#### Data items:
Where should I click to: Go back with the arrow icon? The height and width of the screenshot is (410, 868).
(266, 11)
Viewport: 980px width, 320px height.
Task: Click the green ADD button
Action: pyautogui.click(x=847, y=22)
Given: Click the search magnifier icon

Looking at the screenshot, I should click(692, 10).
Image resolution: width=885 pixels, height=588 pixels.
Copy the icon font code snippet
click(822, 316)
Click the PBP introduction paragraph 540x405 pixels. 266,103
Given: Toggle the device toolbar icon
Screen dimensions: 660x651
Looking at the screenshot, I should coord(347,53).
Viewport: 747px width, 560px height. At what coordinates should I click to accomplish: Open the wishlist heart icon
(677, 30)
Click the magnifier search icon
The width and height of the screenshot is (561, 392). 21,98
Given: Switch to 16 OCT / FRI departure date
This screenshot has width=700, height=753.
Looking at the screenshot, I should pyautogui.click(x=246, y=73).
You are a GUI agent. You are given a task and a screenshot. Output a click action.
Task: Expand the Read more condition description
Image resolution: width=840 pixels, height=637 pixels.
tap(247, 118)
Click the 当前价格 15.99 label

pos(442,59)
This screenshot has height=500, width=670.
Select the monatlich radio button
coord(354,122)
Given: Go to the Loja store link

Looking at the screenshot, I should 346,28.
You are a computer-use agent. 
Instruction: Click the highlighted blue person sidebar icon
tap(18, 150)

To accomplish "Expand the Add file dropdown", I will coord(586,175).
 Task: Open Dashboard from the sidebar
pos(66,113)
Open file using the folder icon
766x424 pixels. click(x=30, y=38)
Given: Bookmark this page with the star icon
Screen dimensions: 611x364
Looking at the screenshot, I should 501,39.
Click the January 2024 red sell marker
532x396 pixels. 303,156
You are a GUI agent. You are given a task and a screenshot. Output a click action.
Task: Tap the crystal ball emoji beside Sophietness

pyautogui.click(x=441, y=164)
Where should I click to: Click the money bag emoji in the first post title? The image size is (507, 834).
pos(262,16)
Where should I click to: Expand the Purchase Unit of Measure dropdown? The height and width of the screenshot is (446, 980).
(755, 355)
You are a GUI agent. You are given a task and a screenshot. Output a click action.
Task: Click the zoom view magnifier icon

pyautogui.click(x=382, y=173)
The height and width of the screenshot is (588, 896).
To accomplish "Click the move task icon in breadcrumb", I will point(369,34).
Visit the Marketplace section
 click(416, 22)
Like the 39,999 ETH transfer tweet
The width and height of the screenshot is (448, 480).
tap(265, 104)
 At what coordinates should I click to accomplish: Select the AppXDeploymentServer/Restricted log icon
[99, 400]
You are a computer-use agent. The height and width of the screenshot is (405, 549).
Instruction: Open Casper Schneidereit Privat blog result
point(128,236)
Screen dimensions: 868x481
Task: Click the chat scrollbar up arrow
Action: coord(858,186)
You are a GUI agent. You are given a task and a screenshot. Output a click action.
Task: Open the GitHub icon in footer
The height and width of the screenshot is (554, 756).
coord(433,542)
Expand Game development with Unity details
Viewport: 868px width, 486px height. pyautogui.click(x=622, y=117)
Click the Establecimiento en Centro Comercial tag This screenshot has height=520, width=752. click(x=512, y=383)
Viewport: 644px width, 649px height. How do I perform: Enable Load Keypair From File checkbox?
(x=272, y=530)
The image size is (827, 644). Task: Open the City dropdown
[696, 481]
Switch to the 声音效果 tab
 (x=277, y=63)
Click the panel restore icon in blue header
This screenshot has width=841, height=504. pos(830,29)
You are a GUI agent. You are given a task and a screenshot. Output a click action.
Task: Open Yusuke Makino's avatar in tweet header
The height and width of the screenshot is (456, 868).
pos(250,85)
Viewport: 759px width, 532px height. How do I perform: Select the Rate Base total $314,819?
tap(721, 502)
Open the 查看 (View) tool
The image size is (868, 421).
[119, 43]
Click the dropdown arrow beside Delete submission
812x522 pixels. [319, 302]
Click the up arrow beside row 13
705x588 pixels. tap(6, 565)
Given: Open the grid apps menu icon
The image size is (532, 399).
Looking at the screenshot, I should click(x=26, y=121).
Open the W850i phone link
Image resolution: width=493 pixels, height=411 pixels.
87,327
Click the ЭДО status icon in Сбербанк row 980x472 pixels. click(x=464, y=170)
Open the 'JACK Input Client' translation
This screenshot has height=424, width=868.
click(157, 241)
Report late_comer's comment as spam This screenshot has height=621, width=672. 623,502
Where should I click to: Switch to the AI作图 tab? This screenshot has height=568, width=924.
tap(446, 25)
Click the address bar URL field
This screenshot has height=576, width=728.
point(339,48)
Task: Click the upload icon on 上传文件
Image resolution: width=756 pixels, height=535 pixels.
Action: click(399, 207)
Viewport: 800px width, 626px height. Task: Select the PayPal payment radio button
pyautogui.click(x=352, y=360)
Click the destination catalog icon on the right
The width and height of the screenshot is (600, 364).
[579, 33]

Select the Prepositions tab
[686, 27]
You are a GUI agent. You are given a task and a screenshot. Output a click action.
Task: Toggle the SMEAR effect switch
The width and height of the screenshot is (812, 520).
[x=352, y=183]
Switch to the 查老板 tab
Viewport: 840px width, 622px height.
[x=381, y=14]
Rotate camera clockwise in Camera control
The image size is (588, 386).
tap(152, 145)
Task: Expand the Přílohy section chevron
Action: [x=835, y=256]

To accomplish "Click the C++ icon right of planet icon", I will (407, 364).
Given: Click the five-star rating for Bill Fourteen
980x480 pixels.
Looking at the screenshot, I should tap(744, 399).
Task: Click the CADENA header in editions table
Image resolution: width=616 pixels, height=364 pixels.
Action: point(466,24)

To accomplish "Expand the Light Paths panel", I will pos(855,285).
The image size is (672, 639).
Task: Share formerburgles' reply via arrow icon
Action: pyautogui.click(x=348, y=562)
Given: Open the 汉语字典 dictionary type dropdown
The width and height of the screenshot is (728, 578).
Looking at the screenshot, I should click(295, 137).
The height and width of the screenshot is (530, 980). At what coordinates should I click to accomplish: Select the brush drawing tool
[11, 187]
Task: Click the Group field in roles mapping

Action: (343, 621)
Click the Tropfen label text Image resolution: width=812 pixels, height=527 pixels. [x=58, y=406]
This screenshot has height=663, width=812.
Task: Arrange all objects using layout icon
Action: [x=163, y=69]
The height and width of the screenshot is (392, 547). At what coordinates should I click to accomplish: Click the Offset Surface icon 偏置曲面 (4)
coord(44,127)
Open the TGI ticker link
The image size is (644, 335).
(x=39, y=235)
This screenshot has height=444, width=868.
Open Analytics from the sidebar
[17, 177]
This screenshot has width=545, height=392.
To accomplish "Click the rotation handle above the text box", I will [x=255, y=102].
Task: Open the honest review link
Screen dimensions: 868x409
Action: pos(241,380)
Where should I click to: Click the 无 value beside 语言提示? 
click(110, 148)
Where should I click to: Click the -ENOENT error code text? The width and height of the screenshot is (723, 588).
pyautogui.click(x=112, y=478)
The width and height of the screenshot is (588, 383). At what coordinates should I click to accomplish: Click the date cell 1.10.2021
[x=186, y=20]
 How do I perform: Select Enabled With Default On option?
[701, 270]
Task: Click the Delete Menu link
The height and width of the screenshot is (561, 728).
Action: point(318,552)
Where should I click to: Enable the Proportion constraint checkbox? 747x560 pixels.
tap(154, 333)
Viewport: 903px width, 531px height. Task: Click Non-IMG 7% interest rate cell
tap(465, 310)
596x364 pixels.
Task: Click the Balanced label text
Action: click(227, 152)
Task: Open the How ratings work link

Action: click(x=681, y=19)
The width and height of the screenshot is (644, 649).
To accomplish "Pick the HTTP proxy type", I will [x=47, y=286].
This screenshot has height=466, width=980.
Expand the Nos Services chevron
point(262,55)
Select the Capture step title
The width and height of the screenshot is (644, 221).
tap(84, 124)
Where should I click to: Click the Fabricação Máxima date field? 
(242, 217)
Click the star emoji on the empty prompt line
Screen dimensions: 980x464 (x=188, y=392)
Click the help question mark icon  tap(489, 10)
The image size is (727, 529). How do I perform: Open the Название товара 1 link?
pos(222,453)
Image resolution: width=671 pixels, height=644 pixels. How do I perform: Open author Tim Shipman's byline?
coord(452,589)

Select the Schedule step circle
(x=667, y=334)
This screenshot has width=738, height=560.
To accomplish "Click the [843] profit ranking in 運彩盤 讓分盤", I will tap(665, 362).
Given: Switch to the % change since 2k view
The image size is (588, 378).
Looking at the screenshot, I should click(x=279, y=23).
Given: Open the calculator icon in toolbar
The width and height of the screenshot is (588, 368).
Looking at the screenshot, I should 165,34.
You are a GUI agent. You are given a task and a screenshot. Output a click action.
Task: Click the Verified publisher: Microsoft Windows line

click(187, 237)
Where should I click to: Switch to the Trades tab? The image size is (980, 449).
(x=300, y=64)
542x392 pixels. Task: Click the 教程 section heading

#### PROBLEM DETAILS:
Output the lines above between the one holding "Given: Open the grid apps menu icon" and the one holding "Task: Click the CADENA", inclusive, with nothing before or after them.

#### TASK OUTPUT:
Given: Open the grid apps menu icon
The image size is (532, 399).
Looking at the screenshot, I should click(x=26, y=121).
Open the W850i phone link
Image resolution: width=493 pixels, height=411 pixels.
87,327
Click the ЭДО status icon in Сбербанк row 980x472 pixels. click(x=464, y=170)
Open the 'JACK Input Client' translation
This screenshot has height=424, width=868.
click(157, 241)
Report late_comer's comment as spam This screenshot has height=621, width=672. 623,502
Where should I click to: Switch to the AI作图 tab? This screenshot has height=568, width=924.
tap(446, 25)
Click the address bar URL field
This screenshot has height=576, width=728.
point(339,48)
Task: Click the upload icon on 上传文件
Image resolution: width=756 pixels, height=535 pixels.
Action: click(399, 207)
Viewport: 800px width, 626px height. Task: Select the PayPal payment radio button
pyautogui.click(x=352, y=360)
Click the destination catalog icon on the right
The width and height of the screenshot is (600, 364).
[579, 33]

Select the Prepositions tab
[686, 27]
You are a GUI agent. You are given a task and a screenshot. Output a click action.
Task: Toggle the SMEAR effect switch
The width and height of the screenshot is (812, 520).
[x=352, y=183]
Switch to the 查老板 tab
Viewport: 840px width, 622px height.
[x=381, y=14]
Rotate camera clockwise in Camera control
The image size is (588, 386).
tap(152, 145)
Task: Expand the Přílohy section chevron
Action: [x=835, y=256]

To accomplish "Click the C++ icon right of planet icon", I will (407, 364).
Given: Click the five-star rating for Bill Fourteen
980x480 pixels.
Looking at the screenshot, I should tap(744, 399).
Task: Click the CADENA header in editions table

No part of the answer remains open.